China’s stocks fell, sending the benchmark index toward its steepest weekly loss since 2008, amid concern the government will clamp down on margin trading and valuations are excessive after a world-beating rally over the past year.
The Shanghai Composite Index dropped 1.5 percent to 4,712.15 at 9:33 a.m., extending this week’s slump to 8.7 percent. Losses were led by technology companies and power producers. Leshi Internet Information & Technology (Beijing) Co. and Wangsu Science & Technology Co. decreased more than 5 percent. SDIC Power Holdings Co. declined 4 percent.
The Shanghai gauge dropped as analysts warned the stock market is in a bubble that will burst after it reached its highest levels in seven years and the 21st Century Business Herald reported the securities regulator is working on margin-trading risk management rules for securities firms. Equities have also been weighed down by new share offerings that have lured an estimated $1.1 trillion in bids.
“The correction is mainly triggered by concern about high valuations of smaller companies and the regulator’s crackdown on margin debt,” said Zhang Haitong, chief strategist at Jinkuang Investment Management in Shanghai. “We may be close to the end of the correction. We may see cuts in interest rates or reserve requirement ratios again as the economy is still sluggish.”
The China Securities Regulatory Commission is considering new rules covering financial institutions’ asset management business, the Xinhua News Agency reported Thursday, citing Assistant Chairman Zhang Yujun. The CSRC announced last week that brokerages should limit margin trading and short selling at no more than four times their net capital.
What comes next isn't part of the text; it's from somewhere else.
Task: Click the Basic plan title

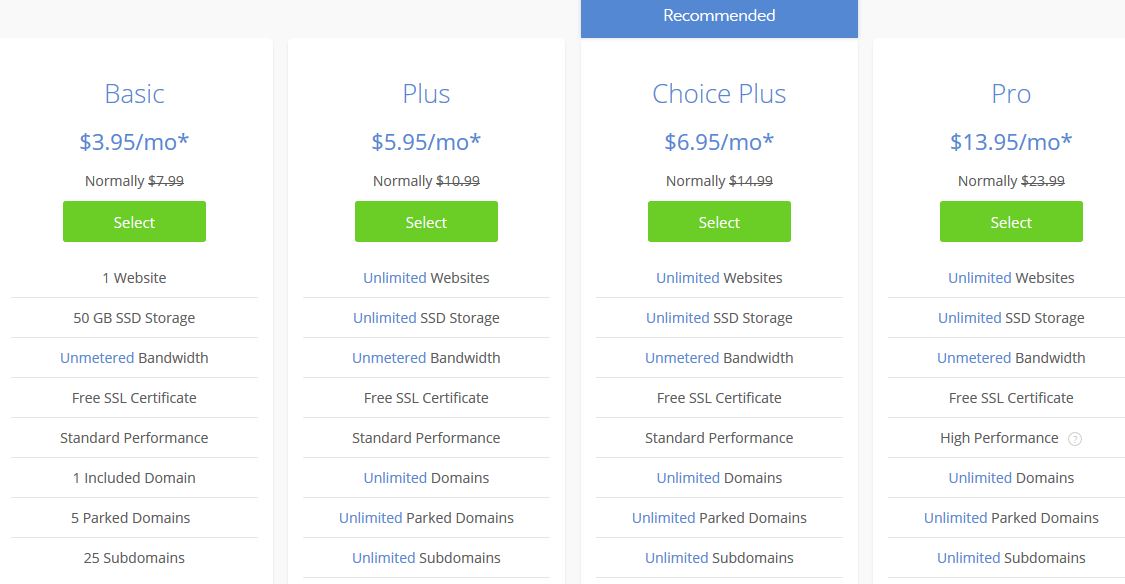Action: click(x=134, y=94)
Margin traders increased holdings of shares purchased with borrowed money on Thursday, with the outstanding balance of margin debt on the Shanghai Stock Exchange rising by 0.5 percent to a record 1.48 trillion yuan.
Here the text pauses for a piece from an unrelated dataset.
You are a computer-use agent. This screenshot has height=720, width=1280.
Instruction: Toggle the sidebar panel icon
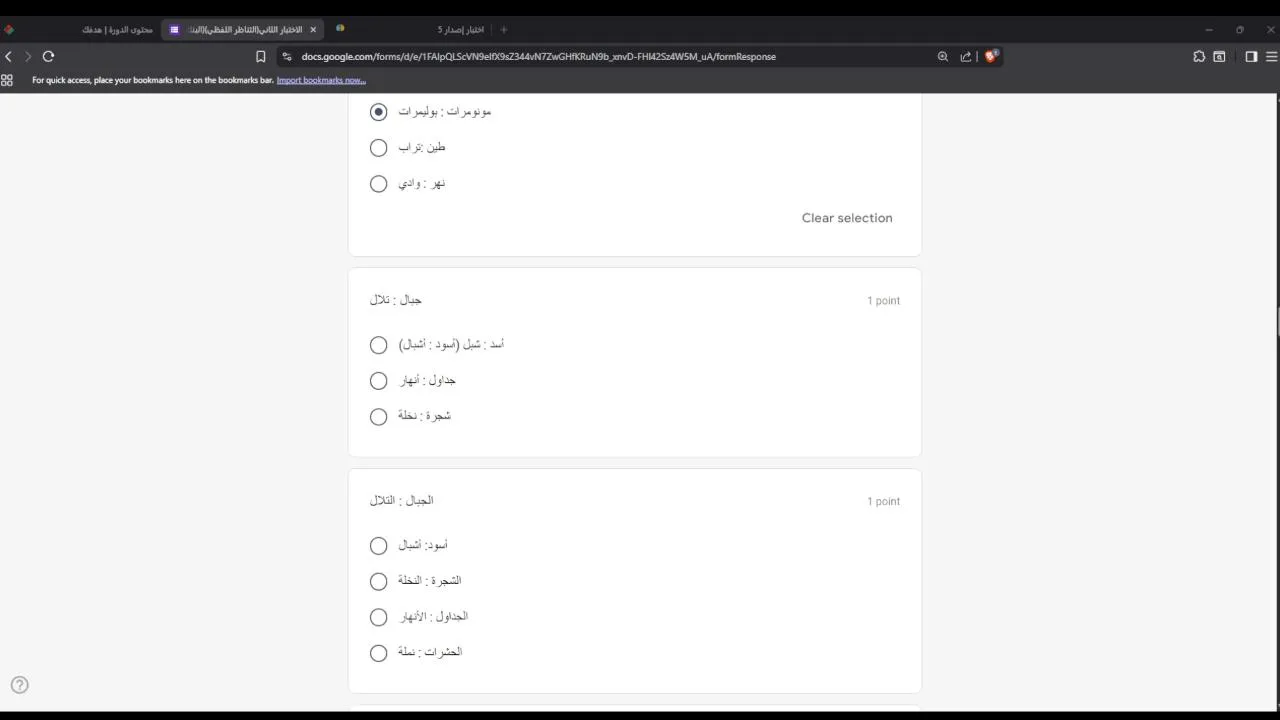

The CSI 300 Index declined 1.4 percent. Mainland markets will be shut on June 22 for a public holiday. Hong Kong’s Hang Seng China Enterprises Index climbed 1 percent. The Hang Seng Index added 0.8 percent. The Bloomberg China-US Equity Index, the measure of the most-traded U.S.-listed Chinese companies, retreated 0.4 percent in New York.
U.S. investors have never been so convinced that the rally in mainland stocks is ending. Short interest in the largest exchange-traded fund tracking yuan-denominated equities rose to a record 16 percent of shares outstanding Wednesday as bets on a price drop almost doubled from a month ago, according to data compiled by Markit and Bloomberg. Traders pulled $258 million from the Deutsche X-trackers Harvest CSI 300 China A-Shares ETF last week, the most since the fund was created in 2013.
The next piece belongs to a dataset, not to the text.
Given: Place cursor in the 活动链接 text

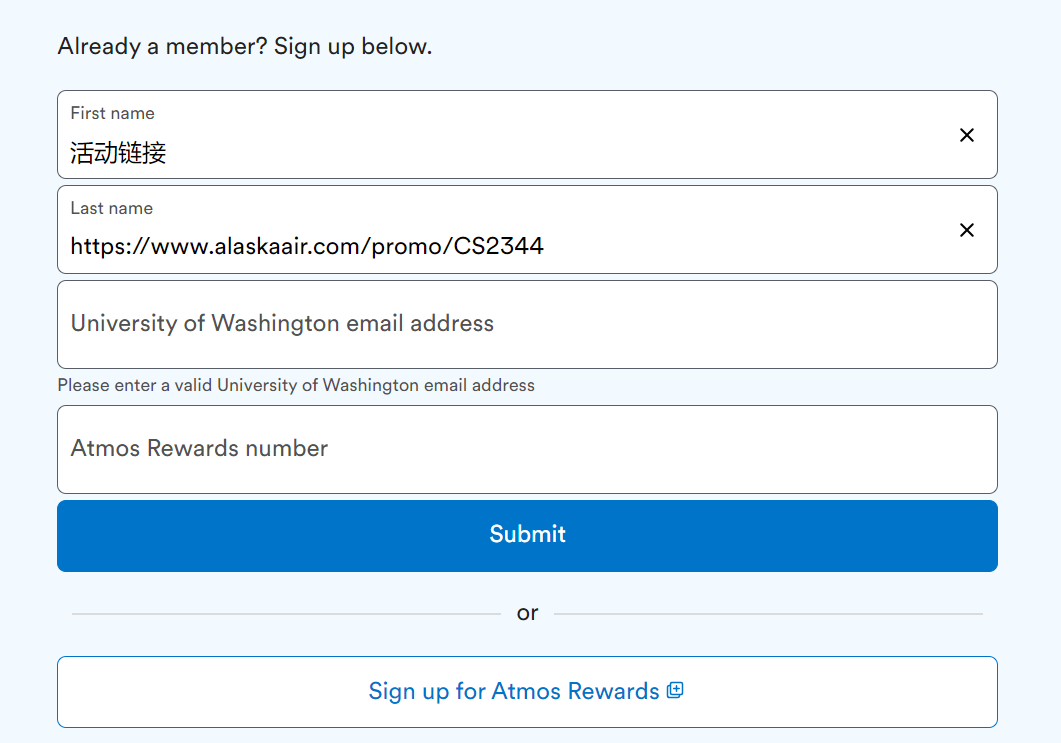Looking at the screenshot, I should (x=118, y=153).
The Shanghai index has jumped 133 percent in the past 12 months and trades at 18 times 12-month projected earnings, compared with the five-year average multiple of 10.3, according to data compiled by Bloomberg.
Subscriptions for 25 IPOs including Guotai Junan Securities Co. may tie up the most funds since January 2014 when China resumed new share approvals, according to China International Capital Corp.